Следующий час проходит в борьбе с непреклонным желанием аэростата итти к земле. Балласта у нас непомерно мало. За борт летят пустые бутылки от нарзана. Туда же следует срезанная взмахом финского ножа скамейка, наше единственное прибежище в корзине. Несколько совков песку окончательно преодолевают упрямство аэростата, и гайдроп перестает чертить по траве. Внизу один за другим проходят извилистые рукава речки — Юг. На земле никогда нельзя себе представить, даже при наличии карты, истинной картины течения такой речки, как этот Юг. Она завивается прихотливыми изгибами, десятки раз обходя одно и то же место. Рисунок гораздо больше походит на аграмант на рукаве какого-нибудь дамского пальто, чем на течение солидной речки.
Скорость нашего полета непрестанно увеличивается. Под нами настолько быстро пробегают селения, что мы не успеваем сговориться с жителями о месте нахождения. С большим трудом выясняем, что в 50 километрах на Норд лежит Великий Устюг, и как бы в подтверждение правильности этого сообщения перед глазами начинает поблескивать широкой лентой зеркальной поверхности река Сухона.
В прогалине леса показывается долгожданная линия железной дороги. Это — ветка на Котлас.
Теперь мы уверены в правильности ориентировки. Но возникает вопрос: дальше по карте в направлении полета на протяжении, по крайней мере, 200 километров не обозначено ни единой деревушки — сплошной и непрерывный лес. Балласта у нас уже почти нет. Протянем мы эти двести километров до Вычегды или нет?
— Ну, маэстро, ваше мнение?.. Садимся что ли, или еще протянем? Долго, предупреждаю, нам не выдержать. Вон эти кумулусы[3], в которые мы сейчас влезаем, мне совсем не нравятся. Ну, так как же?

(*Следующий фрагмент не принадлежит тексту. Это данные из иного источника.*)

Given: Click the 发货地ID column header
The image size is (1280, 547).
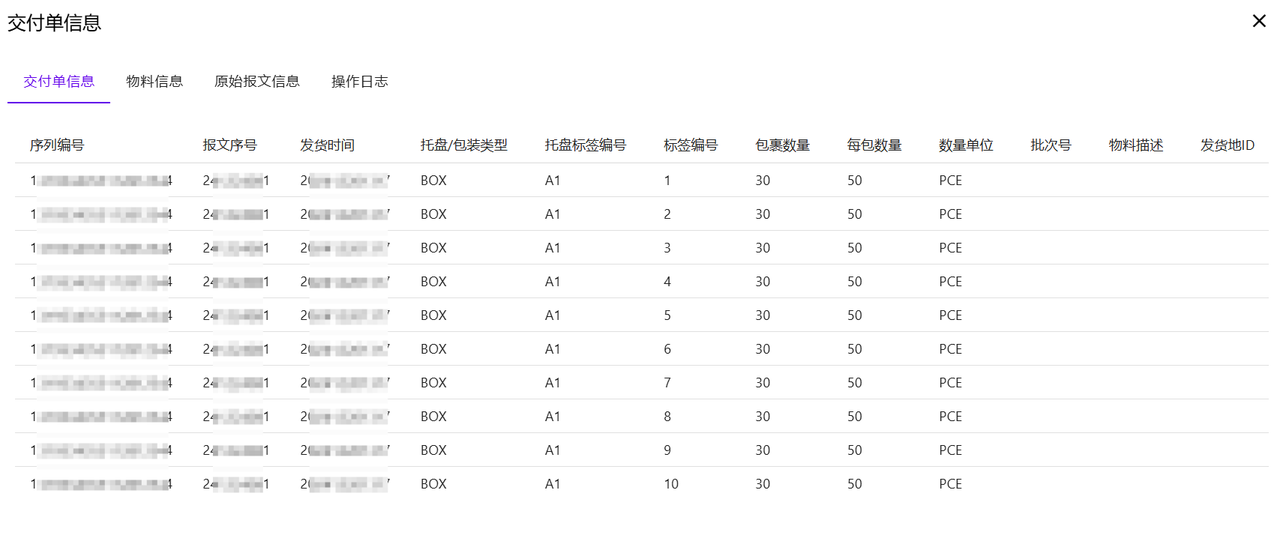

Я молча взираю на собирающиеся около нас со всех сторон серые облака и раздумываю над создавшимся положением. Пока мы советуемся, линия железной дороги остается уже далеко сзади. Оба мы облегченно вздыхаем, от нас не потребовалось решения — умышленное затягивание привело к нужному результату: теперь уже садиться поздно, и волей-неволей надо еще тянуть.
Внизу глазу не на чем остановиться. Подернутые желтизной зеленые волны лесов тянутся, насколько хватает бинокль. Кое — где среди зелени мелькают неприглядные ржавые пятна болот, утыканные редкими почерневшими стволами деревьев. Вот показывается и еще какая то река. На большом расстоянии друг от друга по берегу разбросаны крошечные деревушки. Веселым пятном выделяется белый квадратик монастырской ограды, тесно охватившей церковь и несколько крошечных келий с зелеными крышами. И снова впереди нет ничего. Расспросить последние деревушки ни о чем не удается. На наш зычный упорный голос никто не выходит. Точно вымерло все кругом. Не слышно даже обычного лая собак.
Вот исчезла вдали и эта река, и под нами снова бесконечное зелено-желтое море лесов, почти без всяких прогалин. Проходит томительный час. Канищев не отрывается от приборов. Из-за его спины я вижу как предательская стрелка альтиметра, несмотря на бодрящее постукивание ногтя, неуклонно тянется вправо. За какой-нибудь час она сошла с 450 метров на 150 и совершенно неуклонно продолжает падать. Только бы не было дождя. Если его не будет, мы все-таки дотянем до поставленной цели: Усть-Сысольска.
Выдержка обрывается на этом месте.